WHAT YOU HAVE TO DO
In the part of the listing that opens with the line containing "This screenshot has width=768, height=378." and closes with the line containing "coord(763,883)", replace every "icon" with "button". Give only those lines, with nothing else altered.

─── DATA SUPPLIED

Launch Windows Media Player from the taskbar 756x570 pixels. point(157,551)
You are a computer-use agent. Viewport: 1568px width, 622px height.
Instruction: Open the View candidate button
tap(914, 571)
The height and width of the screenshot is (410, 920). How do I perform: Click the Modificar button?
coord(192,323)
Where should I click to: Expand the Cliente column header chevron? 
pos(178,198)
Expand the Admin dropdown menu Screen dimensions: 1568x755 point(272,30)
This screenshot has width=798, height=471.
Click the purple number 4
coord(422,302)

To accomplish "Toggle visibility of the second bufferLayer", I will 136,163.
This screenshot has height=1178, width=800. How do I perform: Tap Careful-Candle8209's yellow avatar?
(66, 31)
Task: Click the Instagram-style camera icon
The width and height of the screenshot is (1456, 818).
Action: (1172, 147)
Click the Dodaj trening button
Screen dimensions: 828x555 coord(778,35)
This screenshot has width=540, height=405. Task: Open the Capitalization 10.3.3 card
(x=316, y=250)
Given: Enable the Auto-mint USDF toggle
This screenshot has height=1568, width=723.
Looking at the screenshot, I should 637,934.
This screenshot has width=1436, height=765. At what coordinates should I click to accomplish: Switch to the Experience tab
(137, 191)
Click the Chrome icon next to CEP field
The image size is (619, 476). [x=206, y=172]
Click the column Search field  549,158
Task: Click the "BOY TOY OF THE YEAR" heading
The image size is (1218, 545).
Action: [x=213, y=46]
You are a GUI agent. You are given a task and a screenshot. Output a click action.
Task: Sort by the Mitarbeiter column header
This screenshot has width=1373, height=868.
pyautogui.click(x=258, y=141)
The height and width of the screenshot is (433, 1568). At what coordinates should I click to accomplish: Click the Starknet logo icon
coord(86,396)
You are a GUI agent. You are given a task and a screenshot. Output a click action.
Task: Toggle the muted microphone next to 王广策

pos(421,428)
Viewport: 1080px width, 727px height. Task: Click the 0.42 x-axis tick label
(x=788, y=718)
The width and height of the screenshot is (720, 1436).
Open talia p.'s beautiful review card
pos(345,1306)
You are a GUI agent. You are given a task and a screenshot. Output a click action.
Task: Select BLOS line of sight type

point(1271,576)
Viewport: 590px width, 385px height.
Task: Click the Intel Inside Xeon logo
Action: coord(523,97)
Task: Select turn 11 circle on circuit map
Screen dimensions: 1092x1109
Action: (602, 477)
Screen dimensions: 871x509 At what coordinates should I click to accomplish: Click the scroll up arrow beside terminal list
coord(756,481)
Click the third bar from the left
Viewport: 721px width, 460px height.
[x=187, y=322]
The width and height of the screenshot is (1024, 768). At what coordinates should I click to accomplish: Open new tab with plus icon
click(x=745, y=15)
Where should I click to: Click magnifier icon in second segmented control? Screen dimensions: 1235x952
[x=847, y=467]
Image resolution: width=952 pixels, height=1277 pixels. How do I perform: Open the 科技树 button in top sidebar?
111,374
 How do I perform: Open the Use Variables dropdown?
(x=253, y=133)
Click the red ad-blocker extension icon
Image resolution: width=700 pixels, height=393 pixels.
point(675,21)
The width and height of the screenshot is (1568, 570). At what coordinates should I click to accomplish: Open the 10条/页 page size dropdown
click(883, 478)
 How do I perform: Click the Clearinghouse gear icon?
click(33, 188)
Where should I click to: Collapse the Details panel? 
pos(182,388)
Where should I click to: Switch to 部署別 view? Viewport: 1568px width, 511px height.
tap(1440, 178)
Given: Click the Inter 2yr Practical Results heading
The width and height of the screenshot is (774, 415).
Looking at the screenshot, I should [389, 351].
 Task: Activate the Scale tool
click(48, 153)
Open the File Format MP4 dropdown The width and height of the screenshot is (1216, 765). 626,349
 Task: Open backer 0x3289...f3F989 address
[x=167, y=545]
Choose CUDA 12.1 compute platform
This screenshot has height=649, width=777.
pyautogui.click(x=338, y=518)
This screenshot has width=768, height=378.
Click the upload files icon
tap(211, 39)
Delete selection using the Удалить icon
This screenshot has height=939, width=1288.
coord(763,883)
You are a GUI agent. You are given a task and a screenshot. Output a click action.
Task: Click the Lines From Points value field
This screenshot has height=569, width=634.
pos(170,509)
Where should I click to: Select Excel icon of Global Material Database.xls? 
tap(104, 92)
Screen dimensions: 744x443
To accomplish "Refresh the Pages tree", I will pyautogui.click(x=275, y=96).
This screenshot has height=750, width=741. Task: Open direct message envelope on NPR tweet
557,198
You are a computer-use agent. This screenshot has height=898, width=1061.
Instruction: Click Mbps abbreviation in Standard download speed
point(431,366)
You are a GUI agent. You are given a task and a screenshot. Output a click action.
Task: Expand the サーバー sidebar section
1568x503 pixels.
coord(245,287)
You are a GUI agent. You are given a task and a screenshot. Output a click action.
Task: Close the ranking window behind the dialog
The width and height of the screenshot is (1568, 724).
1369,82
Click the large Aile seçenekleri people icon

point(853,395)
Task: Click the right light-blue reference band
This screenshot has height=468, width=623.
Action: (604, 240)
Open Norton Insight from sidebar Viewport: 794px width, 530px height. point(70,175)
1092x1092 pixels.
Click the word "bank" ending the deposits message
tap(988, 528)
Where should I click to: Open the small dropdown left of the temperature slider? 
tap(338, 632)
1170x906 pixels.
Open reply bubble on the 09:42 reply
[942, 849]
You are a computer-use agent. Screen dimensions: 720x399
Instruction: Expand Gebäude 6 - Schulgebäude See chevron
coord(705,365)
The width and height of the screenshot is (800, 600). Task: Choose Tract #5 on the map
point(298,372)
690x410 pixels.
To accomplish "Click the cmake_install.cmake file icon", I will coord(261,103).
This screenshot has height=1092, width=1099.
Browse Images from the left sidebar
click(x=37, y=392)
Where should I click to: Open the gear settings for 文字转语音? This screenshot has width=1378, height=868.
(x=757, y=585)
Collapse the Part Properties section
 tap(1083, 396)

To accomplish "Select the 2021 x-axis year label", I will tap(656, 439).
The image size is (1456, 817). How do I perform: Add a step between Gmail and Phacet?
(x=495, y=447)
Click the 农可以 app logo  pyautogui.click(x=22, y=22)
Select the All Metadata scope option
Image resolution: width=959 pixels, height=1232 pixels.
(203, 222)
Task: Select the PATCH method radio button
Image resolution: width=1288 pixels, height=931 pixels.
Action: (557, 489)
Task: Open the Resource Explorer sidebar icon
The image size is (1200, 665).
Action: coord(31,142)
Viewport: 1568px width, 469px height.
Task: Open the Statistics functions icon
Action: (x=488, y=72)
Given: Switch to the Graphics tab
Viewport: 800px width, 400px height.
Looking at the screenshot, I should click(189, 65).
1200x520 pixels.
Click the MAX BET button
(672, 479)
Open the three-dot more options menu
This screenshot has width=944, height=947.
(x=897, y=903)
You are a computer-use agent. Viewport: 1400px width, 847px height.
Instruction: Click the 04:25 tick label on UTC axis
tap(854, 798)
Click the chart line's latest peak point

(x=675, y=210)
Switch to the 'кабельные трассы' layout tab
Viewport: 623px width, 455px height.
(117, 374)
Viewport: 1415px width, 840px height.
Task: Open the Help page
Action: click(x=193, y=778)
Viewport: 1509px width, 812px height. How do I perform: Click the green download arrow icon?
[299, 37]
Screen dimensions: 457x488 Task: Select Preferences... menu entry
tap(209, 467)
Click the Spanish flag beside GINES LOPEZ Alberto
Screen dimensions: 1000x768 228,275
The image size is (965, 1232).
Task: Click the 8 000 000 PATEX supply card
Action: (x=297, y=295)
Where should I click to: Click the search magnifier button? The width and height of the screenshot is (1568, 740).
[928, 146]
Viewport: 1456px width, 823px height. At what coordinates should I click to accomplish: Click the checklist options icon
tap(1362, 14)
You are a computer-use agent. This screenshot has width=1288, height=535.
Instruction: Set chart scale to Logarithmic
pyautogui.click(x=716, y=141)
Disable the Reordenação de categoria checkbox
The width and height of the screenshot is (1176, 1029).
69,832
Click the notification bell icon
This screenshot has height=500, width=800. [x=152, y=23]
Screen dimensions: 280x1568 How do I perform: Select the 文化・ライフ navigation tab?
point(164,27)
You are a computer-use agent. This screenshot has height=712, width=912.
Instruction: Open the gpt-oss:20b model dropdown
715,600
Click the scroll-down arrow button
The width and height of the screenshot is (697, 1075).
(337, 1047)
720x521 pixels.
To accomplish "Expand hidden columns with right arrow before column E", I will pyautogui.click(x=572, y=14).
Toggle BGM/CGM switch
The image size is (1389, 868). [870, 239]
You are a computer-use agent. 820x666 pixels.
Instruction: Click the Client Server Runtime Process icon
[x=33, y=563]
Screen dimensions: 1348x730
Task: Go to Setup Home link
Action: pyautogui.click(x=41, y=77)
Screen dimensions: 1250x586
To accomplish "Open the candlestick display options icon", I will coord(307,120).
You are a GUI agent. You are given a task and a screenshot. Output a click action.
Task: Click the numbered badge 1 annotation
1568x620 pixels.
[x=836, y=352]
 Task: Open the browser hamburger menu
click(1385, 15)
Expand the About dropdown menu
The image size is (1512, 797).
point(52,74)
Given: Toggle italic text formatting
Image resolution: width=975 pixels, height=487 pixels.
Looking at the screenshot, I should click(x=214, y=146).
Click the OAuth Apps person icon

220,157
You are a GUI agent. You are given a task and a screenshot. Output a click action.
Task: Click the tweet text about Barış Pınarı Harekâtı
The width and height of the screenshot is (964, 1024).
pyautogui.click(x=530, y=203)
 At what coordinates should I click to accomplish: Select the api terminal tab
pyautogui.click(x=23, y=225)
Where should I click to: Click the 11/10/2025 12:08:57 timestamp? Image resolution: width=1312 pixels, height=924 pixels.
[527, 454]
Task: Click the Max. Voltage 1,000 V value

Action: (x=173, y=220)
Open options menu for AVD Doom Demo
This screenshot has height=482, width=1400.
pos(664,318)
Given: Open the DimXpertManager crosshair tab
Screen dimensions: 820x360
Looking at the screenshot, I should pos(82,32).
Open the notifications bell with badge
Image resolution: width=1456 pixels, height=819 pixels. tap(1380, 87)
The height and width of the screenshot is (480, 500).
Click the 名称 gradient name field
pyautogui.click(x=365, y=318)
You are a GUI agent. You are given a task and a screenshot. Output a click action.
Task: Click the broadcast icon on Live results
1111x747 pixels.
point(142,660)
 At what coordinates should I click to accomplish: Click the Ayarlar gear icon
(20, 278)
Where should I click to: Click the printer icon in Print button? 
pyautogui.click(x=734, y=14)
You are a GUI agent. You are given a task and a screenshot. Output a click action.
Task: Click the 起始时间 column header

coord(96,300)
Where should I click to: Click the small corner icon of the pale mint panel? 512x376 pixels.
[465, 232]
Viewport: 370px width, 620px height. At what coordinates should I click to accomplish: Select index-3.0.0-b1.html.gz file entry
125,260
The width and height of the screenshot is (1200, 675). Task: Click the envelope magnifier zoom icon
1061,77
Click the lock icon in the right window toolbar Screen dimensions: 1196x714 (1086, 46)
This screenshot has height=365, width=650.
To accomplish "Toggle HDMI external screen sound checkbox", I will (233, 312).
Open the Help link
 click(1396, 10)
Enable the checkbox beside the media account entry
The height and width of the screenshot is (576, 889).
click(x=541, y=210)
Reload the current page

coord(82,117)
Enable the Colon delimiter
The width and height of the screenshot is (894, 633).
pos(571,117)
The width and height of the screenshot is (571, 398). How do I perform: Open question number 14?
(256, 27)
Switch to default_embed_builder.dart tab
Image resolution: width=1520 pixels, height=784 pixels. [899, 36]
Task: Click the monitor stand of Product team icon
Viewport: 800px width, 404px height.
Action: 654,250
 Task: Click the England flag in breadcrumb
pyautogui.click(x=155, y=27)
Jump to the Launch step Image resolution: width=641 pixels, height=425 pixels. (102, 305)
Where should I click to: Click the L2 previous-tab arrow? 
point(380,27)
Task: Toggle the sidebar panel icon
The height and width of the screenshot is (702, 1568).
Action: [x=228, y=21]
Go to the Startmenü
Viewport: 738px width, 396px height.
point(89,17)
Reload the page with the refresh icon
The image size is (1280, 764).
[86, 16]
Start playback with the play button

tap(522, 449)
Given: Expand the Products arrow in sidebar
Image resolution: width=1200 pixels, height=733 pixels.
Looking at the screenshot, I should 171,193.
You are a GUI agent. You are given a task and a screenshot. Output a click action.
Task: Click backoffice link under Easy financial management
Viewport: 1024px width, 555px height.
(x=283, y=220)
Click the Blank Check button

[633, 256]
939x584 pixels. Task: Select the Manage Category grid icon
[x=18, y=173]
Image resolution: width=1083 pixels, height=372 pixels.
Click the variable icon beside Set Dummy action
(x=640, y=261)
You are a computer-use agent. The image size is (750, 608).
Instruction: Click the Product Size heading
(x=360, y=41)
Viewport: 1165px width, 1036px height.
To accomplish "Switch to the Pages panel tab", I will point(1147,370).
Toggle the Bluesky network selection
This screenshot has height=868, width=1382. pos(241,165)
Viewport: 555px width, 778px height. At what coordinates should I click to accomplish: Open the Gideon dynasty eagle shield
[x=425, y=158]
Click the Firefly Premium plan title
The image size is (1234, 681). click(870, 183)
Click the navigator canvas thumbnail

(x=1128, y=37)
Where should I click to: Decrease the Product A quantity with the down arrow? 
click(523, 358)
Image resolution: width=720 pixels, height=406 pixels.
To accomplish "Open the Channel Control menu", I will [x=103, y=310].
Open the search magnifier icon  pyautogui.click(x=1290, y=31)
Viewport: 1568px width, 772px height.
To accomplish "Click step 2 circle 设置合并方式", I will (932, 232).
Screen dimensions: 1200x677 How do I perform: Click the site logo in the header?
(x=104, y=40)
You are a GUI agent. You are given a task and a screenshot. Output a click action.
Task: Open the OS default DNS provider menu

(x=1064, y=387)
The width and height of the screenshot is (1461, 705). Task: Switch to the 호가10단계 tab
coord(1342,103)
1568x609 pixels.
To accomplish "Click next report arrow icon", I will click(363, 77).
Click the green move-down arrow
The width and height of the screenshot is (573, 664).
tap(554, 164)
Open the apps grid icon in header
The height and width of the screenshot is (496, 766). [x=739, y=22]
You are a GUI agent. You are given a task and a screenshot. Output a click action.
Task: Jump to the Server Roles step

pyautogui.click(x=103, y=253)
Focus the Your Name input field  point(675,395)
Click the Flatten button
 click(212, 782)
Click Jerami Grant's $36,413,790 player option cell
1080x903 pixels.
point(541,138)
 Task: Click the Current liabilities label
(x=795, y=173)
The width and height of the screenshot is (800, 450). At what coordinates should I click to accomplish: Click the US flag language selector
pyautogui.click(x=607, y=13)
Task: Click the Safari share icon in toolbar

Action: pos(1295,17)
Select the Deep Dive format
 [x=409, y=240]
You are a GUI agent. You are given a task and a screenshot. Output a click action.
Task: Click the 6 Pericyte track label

──────

EXPECTED ANSWER
This screenshot has width=768, height=378.
Click the upload files button
tap(211, 39)
Delete selection using the Удалить button
This screenshot has height=939, width=1288.
coord(763,883)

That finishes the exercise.